Novels2Search
MANDALA
In the Beginning | Chapter 25: The Office Job

In the Beginning | Chapter 25: The Office Job

And how should I begin?

“Good luck Gradie.” Klara glided away towards a doorframe covered with a sheer curtain that glowed and pulsed like a rave, where Celeste stood waiting.

“They’re going Dreamwalking?” EP said. Gradie hadn’t even seen her move out of the dark.

“Yes. Celeste will pass the intel to you in the chat,” Michael said.

“Dreamwalking?” Gradie asked, desperate to talk about something other than his own impending failure.

“Remember a few hours ago, at the clubhouse, when Celeste told you she can go into a Spirits Dreamworld uninvited?” EP said dryly. Had it only been that long? It felt like ages.

“She can also enter a dreamworld straight from the Otherworld,” said Michael.

“Can’t everyone do that?”

“No. It’s actually an unusual ability.”

“Why? Wouldn’t that be easier than just waking up in a Hardworld?” Gradie thought of the hallways from the gas station. Why hadn’t he thought to get into a Hardworld by doing the same thing, only backwards?

“No. The dreamworlds are connected to the self, and are thus closer to the Hardworlds than they are to the Otherworld. Getting to them from here is impossible for most, as the Otherworld pulls on the spirit the same way the Hardworlds pull on the self. Which reminds me, this time, I want you to try and prime a self to drop into.”

“Prime what?”

“Rather than just jumping into the Hardworlds, try and have a clear idea of the self you’re waking up into; His job, hobbies, where he lives. You want to make sure he’s armed, and that his life fits in with the target’s Hardworld. It’s better to keep it more of a vague—”

Gradie had lost focus partway through. EP was bouncing towards a doorway, her black lace skirt floating up, stopping just short of exposing anything above mid-thigh. A shame.

An unexpectedly banal sound interrupted Michael and broke through the hazy air of the astralarium; A metal door opening on an echoing empty space.

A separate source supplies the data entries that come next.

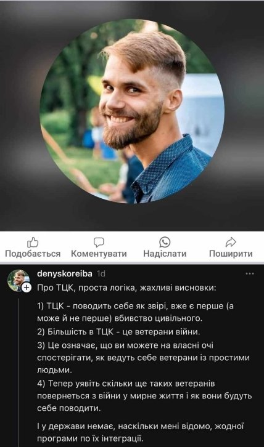Click point 3 paragraph starting "Це означає"
Image resolution: width=264 pixels, height=447 pixels.
144,358
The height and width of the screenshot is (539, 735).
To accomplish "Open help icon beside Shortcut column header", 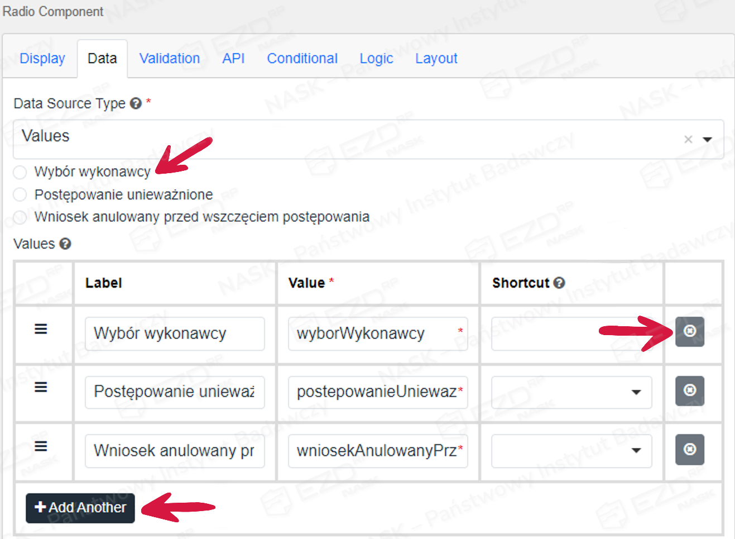I will click(559, 283).
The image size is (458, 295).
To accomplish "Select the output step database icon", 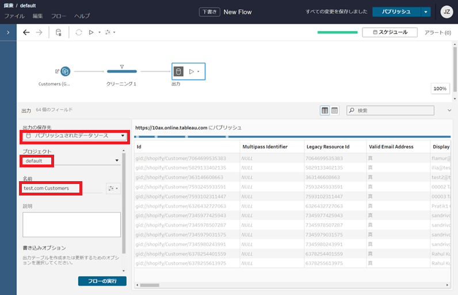I will pyautogui.click(x=178, y=71).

Philip finished swinging it open and stood in the plane of grimy fluorescent light that reached out from its frame.

He was back in his normal Hardworld clothes, this time a Burberry trench over his Adidas track suit, and looked, with the door stood open beside him, like he had taken a break in a dark dreamworld and was now returning to work via a maintenance entrance in a shopping mall or some kind of storage facility.

“See ya in there.” He smiled at Gradie, like he doubted he would, and went through the door. It slammed shut behind him and vanished.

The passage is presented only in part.